We speak with Remastered Words 2017 winner, Stephen Frame, and find out some about him, his writing and ‘The Phone’. He began writing some seven years ago influenced by the likes of Stephen King, Joe Abercrombie, Harlan Ellison and Howard Waldrop, amongst others. Living and working in the far north of Scotland he enjoys writing fantasy in his spare time.
How long have you been writing for and what first got you interested in the art?
I’ve been writing for about seven years now. As a life-long reader, it did occur to me from time to time to give writing a go. It was just that I didn’t know how. I recall reading a novel that was so awful but had still managed to get into print and I thought why not me? That got me interested in how you go about putting together a novel, so I set myself the challenge of finding out. I read a couple of books on writing to get a handle on the basics then just sat down with the laptop and began writing.
What memorable stories have you read that prompted you to continue writing and why?
Howard Waldrop’s short stories, “The Ugly Chickens” and “A Dozen Tough Jobs”, for the cleverness of the ideas behind them and the richness of the language and voice. “The Stand” by Stephen King, epic in scale but rooted in the lives of his characters, his craft as a story-teller is inspirational. “Jeffty Is Five” by Harlan Ellison, one of the most haunting and evocative stories I’ve ever read, thats the way I want to be able to write.
Tell us about what inspired you to write this winning piece?
It was a collison of two ideas. I grew up around people who had lived through the Second World War but now it feels like a part of history. From that, I wondered what would happen if someone from the future could talk to someone who was in the war as it happened. The second half of the idea came from watching an episode of Bargain Hunt on TV. A 1940’s telephone was up for auction and it just struck me. Imagine you bought such a thing, took it home and it started to ring. What would you do?

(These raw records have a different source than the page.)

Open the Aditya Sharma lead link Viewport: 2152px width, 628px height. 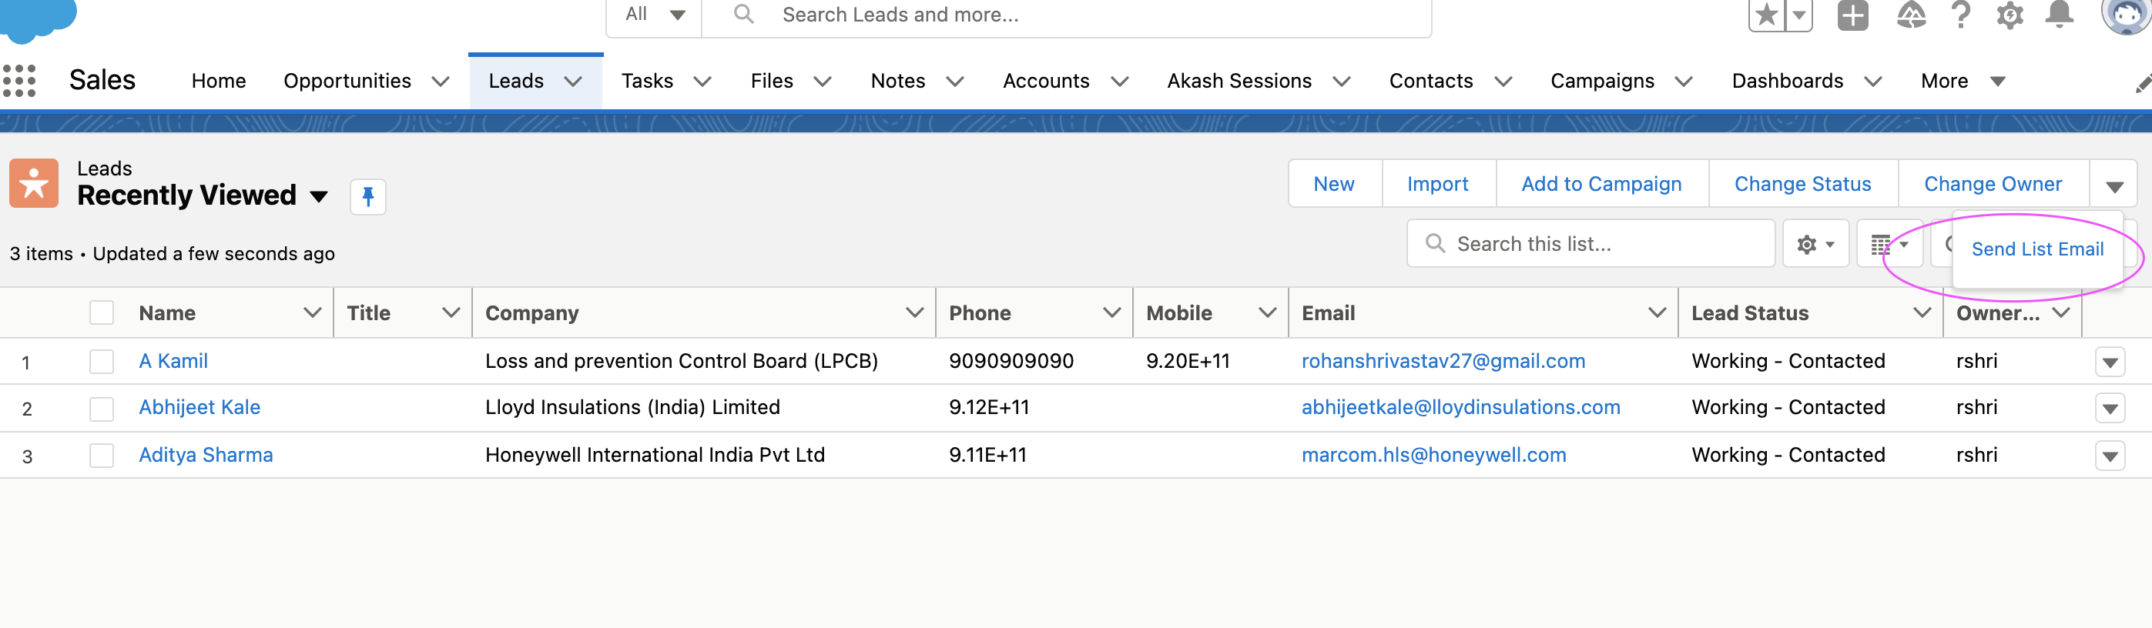point(206,455)
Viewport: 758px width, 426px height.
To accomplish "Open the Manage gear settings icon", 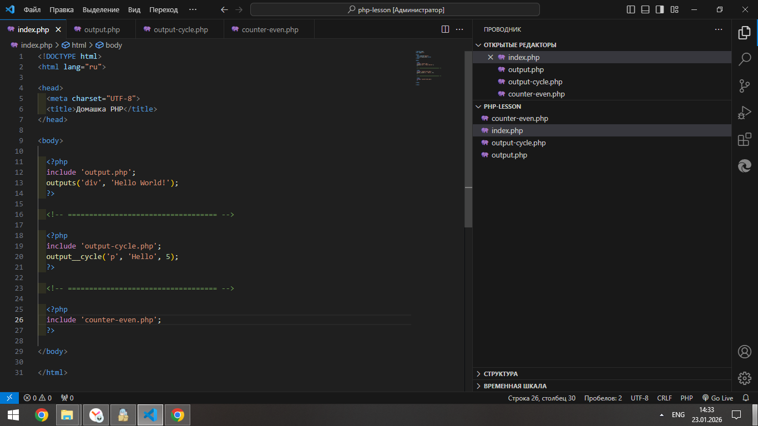I will 744,378.
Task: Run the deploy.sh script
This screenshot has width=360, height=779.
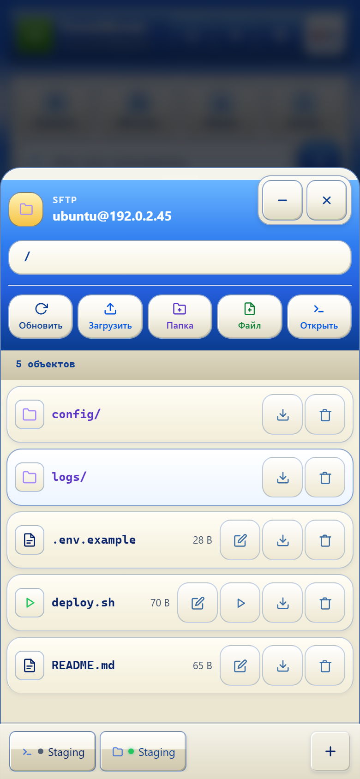Action: 240,603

Who is your favourite character in the story or your favourite part and why?
I like the antique collector, Stielin. He’s a gentle soul who finds himself challenged in a way he never imagines but he still rises to with what courage he has. Writing the part where the phone first rings was a lot of fun. Have you ever tried to ignore a ringing phone? Even one that should be impossible?
Have you had anything published before and how has this competition boosted your confidence for the future?

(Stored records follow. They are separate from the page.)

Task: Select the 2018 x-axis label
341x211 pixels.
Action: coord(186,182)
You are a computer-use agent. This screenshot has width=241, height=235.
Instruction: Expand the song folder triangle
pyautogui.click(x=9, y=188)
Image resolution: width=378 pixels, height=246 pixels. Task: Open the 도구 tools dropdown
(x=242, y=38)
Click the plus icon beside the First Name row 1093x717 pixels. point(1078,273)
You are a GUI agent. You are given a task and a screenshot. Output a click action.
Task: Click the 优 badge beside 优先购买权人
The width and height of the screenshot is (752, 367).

I’ve had four short stories published to date, including one in “Judge Dredd: The Megazine”. For a comics fan-boy, thats fairly close to perfection. I had a short piece published by Scottish Book Trust last year, that was included in a free book distributed to libraries, schools and bookshops across Scotland. That was a proud moment. Remastered Words has given me a huge boost. To have a group of established writers say yes to your work is so important.

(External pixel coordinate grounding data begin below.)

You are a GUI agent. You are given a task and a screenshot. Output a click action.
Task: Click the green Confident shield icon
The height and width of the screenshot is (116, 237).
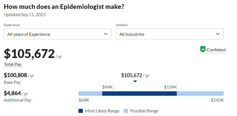[x=203, y=49]
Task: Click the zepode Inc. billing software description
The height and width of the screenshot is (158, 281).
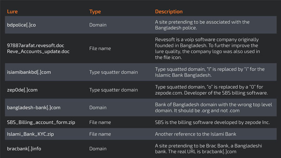Action: coord(212,122)
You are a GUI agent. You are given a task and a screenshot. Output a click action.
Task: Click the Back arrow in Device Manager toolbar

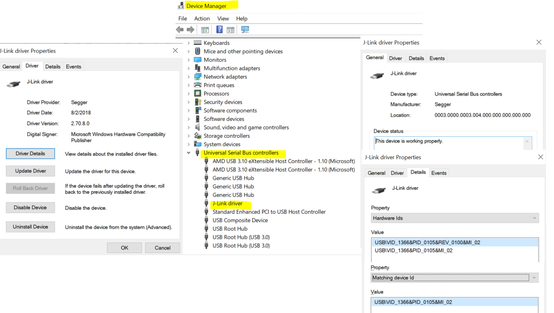(x=180, y=30)
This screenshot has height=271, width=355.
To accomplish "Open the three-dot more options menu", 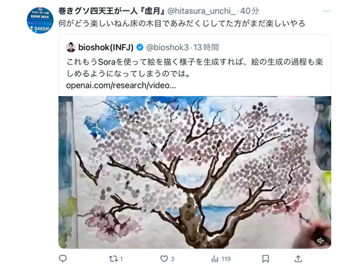I will click(327, 11).

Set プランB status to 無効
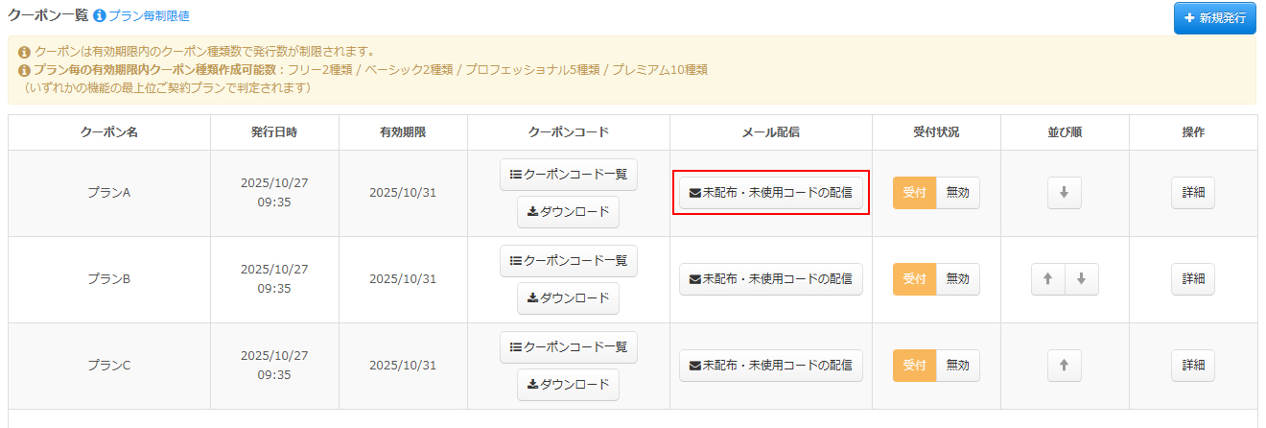click(x=957, y=279)
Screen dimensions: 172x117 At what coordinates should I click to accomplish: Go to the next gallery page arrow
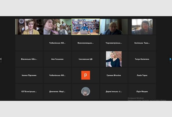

How did it feel when you were shortlisted and were then notified of being one of the winners?
Were short-lists specifically designed to make writers feel pleased and anxious at the same time? Elated when I found out I was one of the winners, then very satisfied, then it occurred to me I need to keep writing to that standard or better all the time…
Where did you here about Remastered Words and what made you enter this competition in particular?
I heard about Remastered Words just through googling writing competitions. The competition suited the genre I write in and it sounded like a very interesting project.
What can we expect from you in the future in terms of writing?
I’m working on a novel about a young woman who finds a odd bookshop run by a very urbane orc in a city that might be Edinburgh. I’ve got a couple of short story ideas on the go as well. A farmer who literally has the neighbours from Hell and a private detective who lives in a future that might be ours, where the gig economy has gotten slightly out of hand…
‘The Phone’ will be available soon in the release of our 2017 audio anthology.